# Extract questions for inter-annotator agreement

---
* Load the data set: contains token_count, Conceptual Question Type, Functional Question Type, and question_text

* Group by token count: Divide token_count into 3 groups: 5-10, 11-15, and 16-20.

* Extract questions for Conceptual Question Type:
  * For each available question type in Conceptual Question Type: Extract 3 random questions from each token group (if available).

* Extract Questions for Functional Question Type:
  * For each available question type in Functional Question Type: Extract 3 random questions from each token group.

* Ensure no overlap with the previously extracted questions.

* Save the extracted questions to a new CSV.

---

In [None]:
import pandas as pd
import random

# Load the dataset
file_path = "updated_representative_sample.csv"

# Define token count groups
def assign_token_group(token_count):
    if 5 <= token_count <= 10:
        return "5-10"
    elif 11 <= token_count <= 15:
        return "11-15"
    elif 16 <= token_count <= 20:
        return "16-20"
    return None

# Add token group column
data['token_group'] = data['token_count'].apply(assign_token_group)

# Function to sample questions
def sample_questions(data, group_column, question_type_column, sample_size=3):
    sampled_questions = []
    grouped_data = data.groupby([question_type_column, 'token_group'])

    # Iterate over each question type and token group
    for (question_type, token_group), group in grouped_data:
        if token_group:  # Skip rows without a valid token group
            sample = group.sample(n=min(sample_size, len(group)), random_state=42)
            sampled_questions.append(sample)

    return pd.concat(sampled_questions).reset_index(drop=True)

# Extract for "Conceptual Question Type"
conceptual_questions = sample_questions(data, 'token_group', 'Conceptual Question Type')

# Remove already selected questions for "Functional Question Type"
remaining_data = data[~data['question_text'].isin(conceptual_questions['question_text'])]

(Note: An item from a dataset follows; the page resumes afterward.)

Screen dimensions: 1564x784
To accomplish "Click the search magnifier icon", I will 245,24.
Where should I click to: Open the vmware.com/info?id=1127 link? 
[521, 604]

# Extract for "Functional Question Type"
functional_questions = sample_questions(remaining_data, 'token_group', 'Functional Question Type')

# Combine the results
extracted_questions = pd.concat([conceptual_questions, functional_questions])

# Save to a new CSV
output_file = "extracted_questions_for_IAA.csv"
extracted_questions.to_csv(output_file, index=False)

print(f"Extracted questions saved to '{output_file}'.")